The AdobeIndoorNav Dataset: Towards Deep Reinforcement Learning based Real-world Indoor Robot Visual Navigation

Kaichun Mo1,*     Haoxiang Li2     Zhe Lin2     Joon-Young Lee2    
1 Stanford University     2 Adobe Research

*This work is done while Kaichun Mo is a research intern at Adobe Research.

[arXiv version] [Code and Data (GitHub)] [BibTex]

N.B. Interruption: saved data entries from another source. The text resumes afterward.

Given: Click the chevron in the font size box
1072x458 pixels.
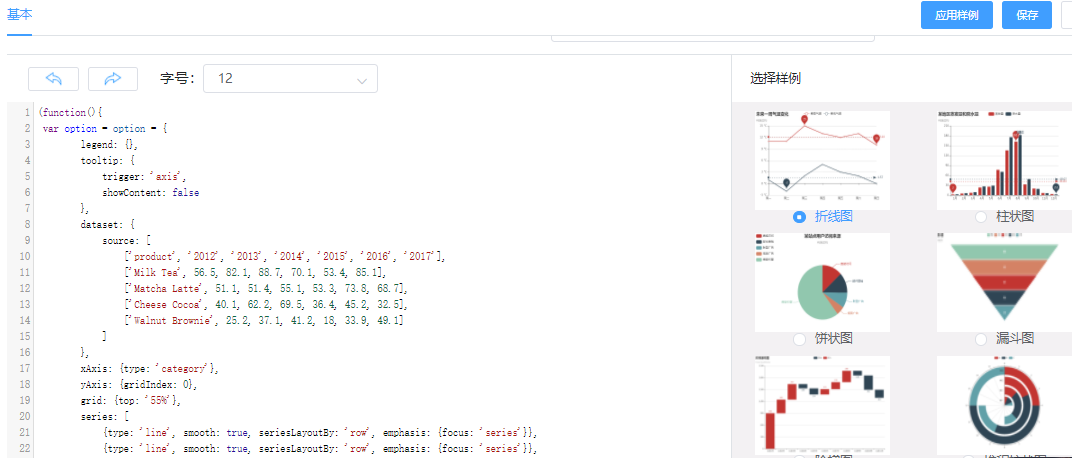Looking at the screenshot, I should tap(361, 80).
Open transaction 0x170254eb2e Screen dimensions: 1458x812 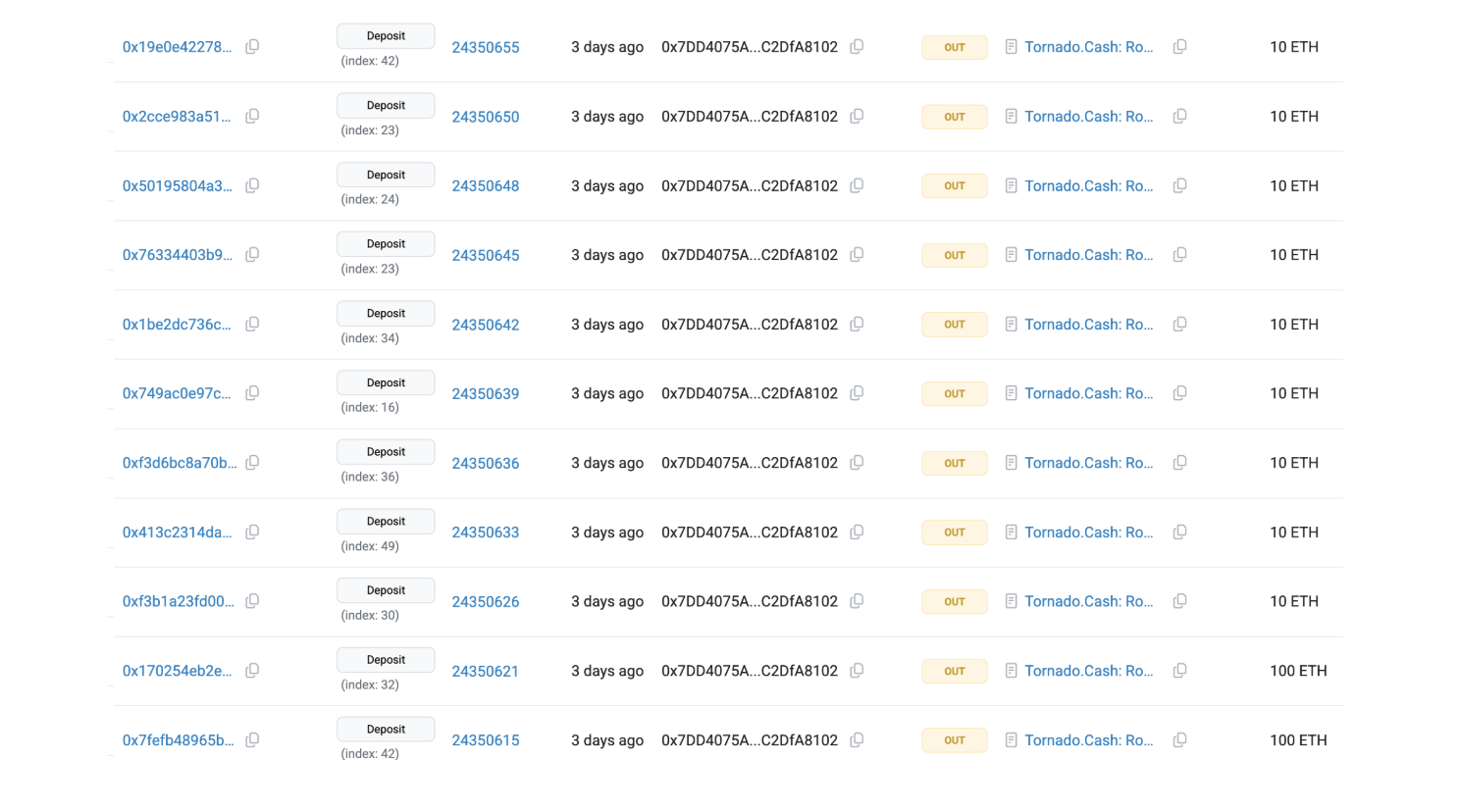click(177, 671)
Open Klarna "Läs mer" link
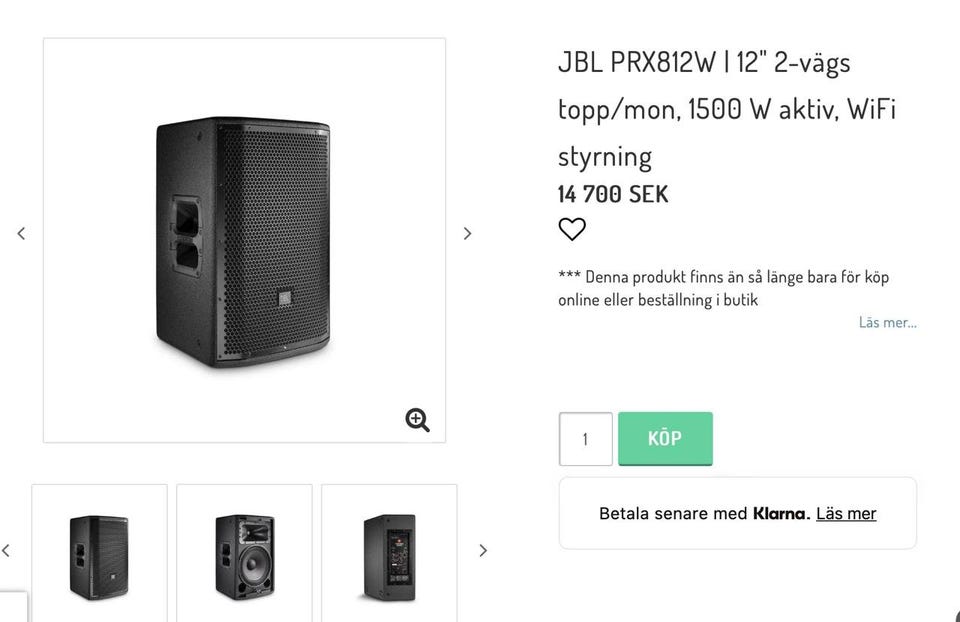 (x=845, y=514)
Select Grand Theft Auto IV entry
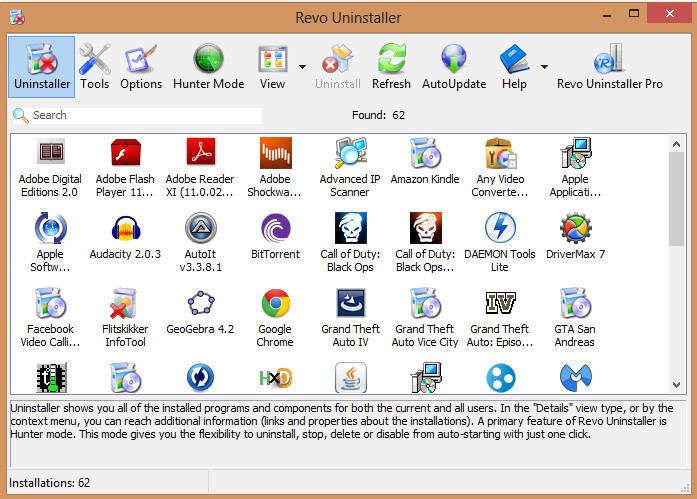697x499 pixels. click(350, 317)
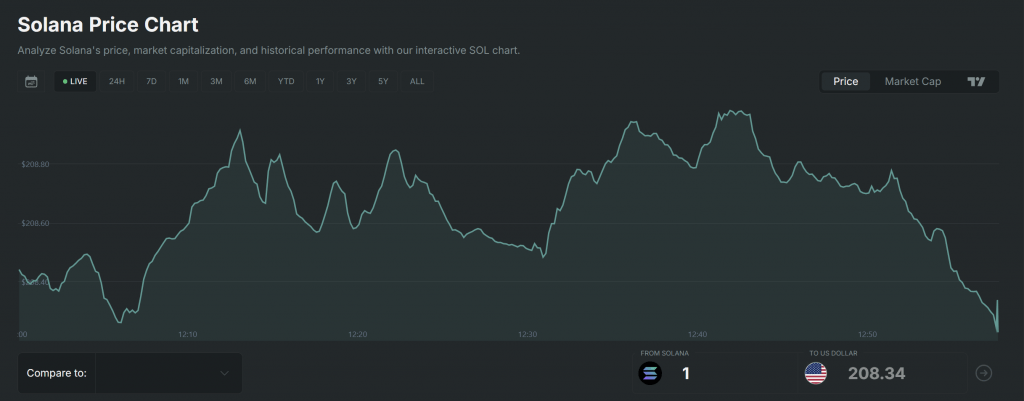This screenshot has width=1024, height=401.
Task: Click the circular arrow convert button
Action: pos(984,373)
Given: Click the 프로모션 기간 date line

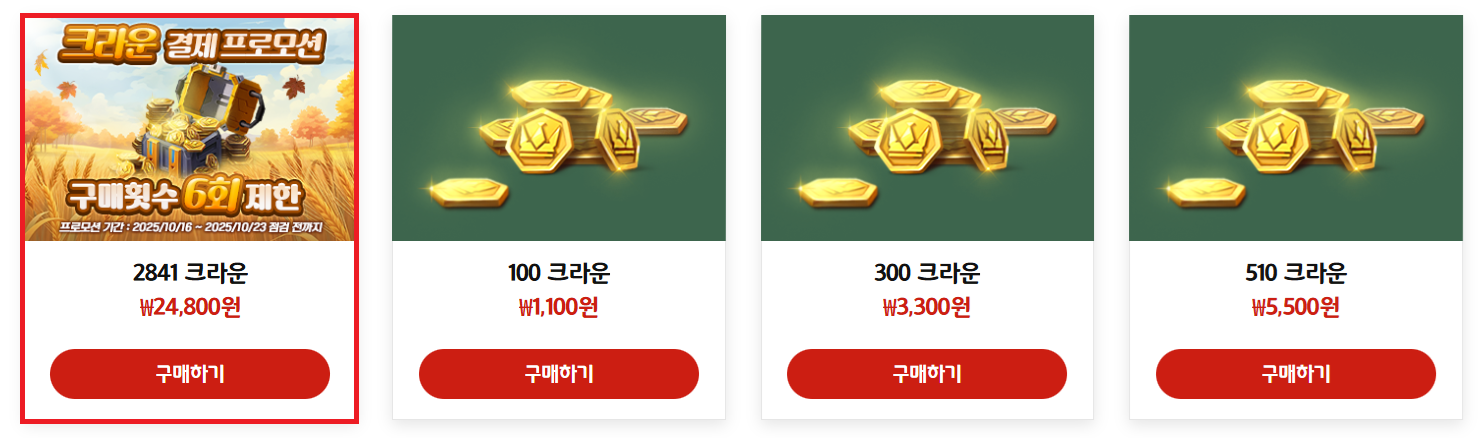Looking at the screenshot, I should point(190,229).

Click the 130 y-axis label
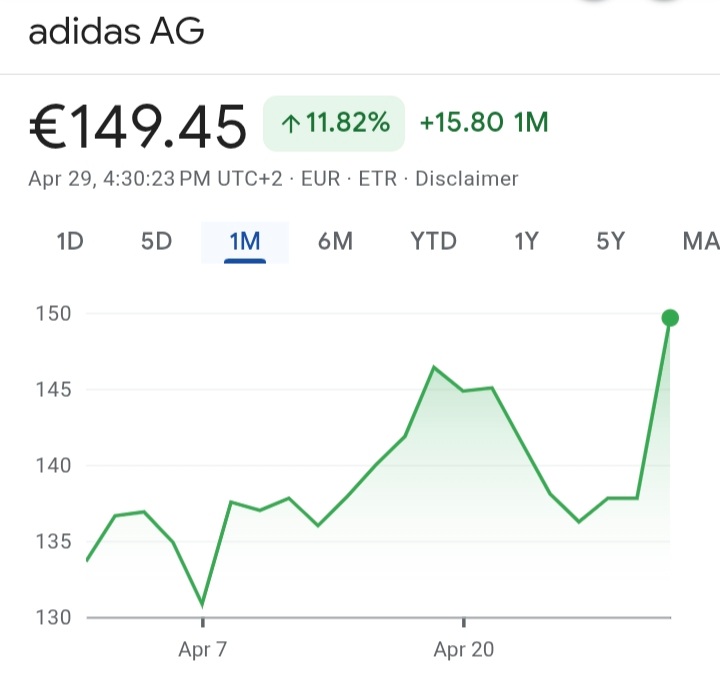(53, 617)
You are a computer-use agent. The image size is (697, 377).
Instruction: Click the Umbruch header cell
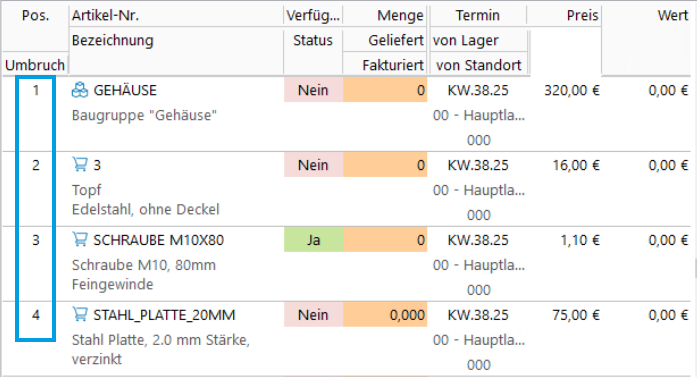coord(35,65)
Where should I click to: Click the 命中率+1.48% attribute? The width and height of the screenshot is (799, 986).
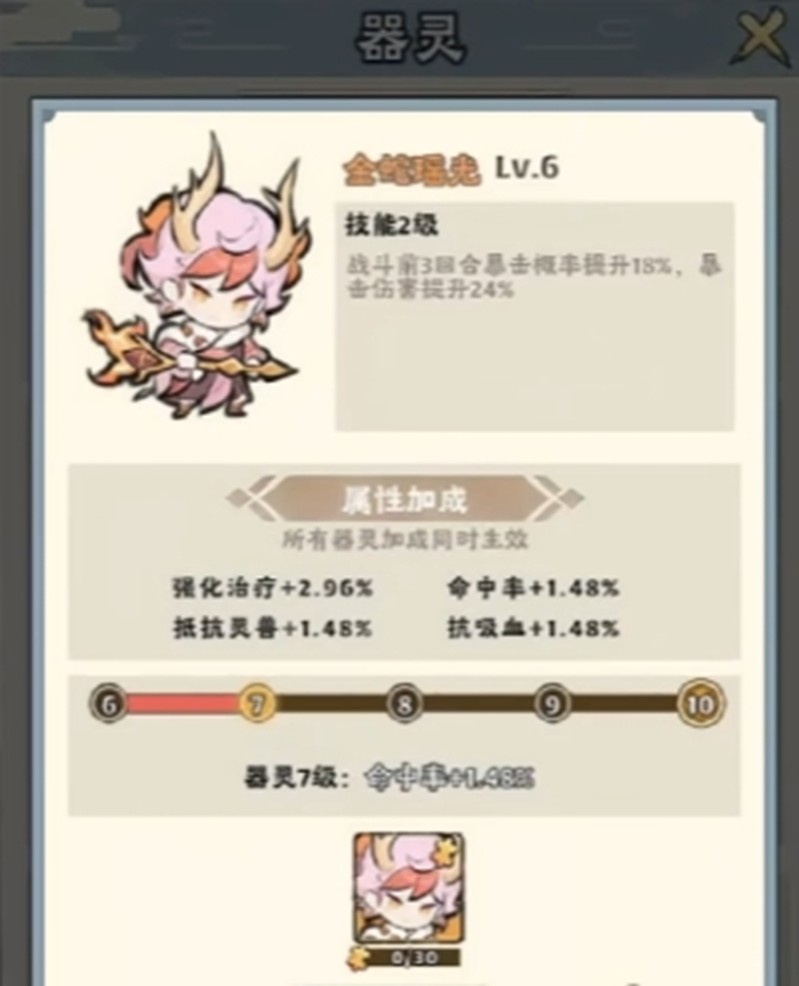533,589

Figure 1. The AdobeIndoorNav Dataset and other 3D scene datasets. Our dataset supports research on robot visual navigation in real-world scenes. It provides visual inputs given a robot position: (a) the original 3D point cloud reconstruction; (b) the densely sampled locations shown on 2D scene map; (c) four examples RGB images captured by robot camera and their corresponding locations and poses. Sample views from 3D synthetic and real-world recontructed scene datasets: (d) Observation images from two synthetic datasets: SceneNet RGB-D and AI2-THOR; (e) Rendered images from two real-world scene datasets: Stanford 2D-3D-S and ScanNet.

Video
Abstract

Deep reinforcement learning (DRL) demonstrates its potential in learning a model-free navigation policy for robot visual navigation. However, the data-demanding algorithm relies on a large number of navigation trajectories in training. Existing datasets supporting training such robot navigation algorithms consist of either 3D synthetic scenes or reconstructed scenes. Synthetic data suffers from domain gap to the real-world scenes while visual inputs rendered from 3D reconstructed scenes have undesired holes and artifacts. In this paper, we present a new dataset collected in real-world to facilitate the research in DRL based visual navigation. Our dataset includes 3D reconstruction for real-world scenes as well as densely captured real 2D images from the scenes. It provides high-quality visual inputs with real-world scene complexity to the robot at dense grid locations. We further study and benchmark one recent DRL based navigation algorithm and present our attempts and thoughts on improving its generalizability to unseen test targets in the scenes.

Data Collection Pipeline

Figure 2. The Pipeline to Collect the AdobeIndoorNav Datatset and the Robot Setting. (a) 3D reconstruction of the scene is obtained by the Tango device; (b) A 2D obstacle map is generated from the 3D point cloud and it indicates the area where robots can navigate; (c) A 2D laser-scan map is generated from the 3D point cloud and it is used later for robot to do localization; (d) Densely sampled grid locations are generated on the 2D obstacle map; (e) Robot runs in the real scenes and captures the RGB-D and panoramic images at all grid locations; (f) Our Turtlebot equipped with one RGB-D camera, one 360 panoramic camera and a series of laser scanners.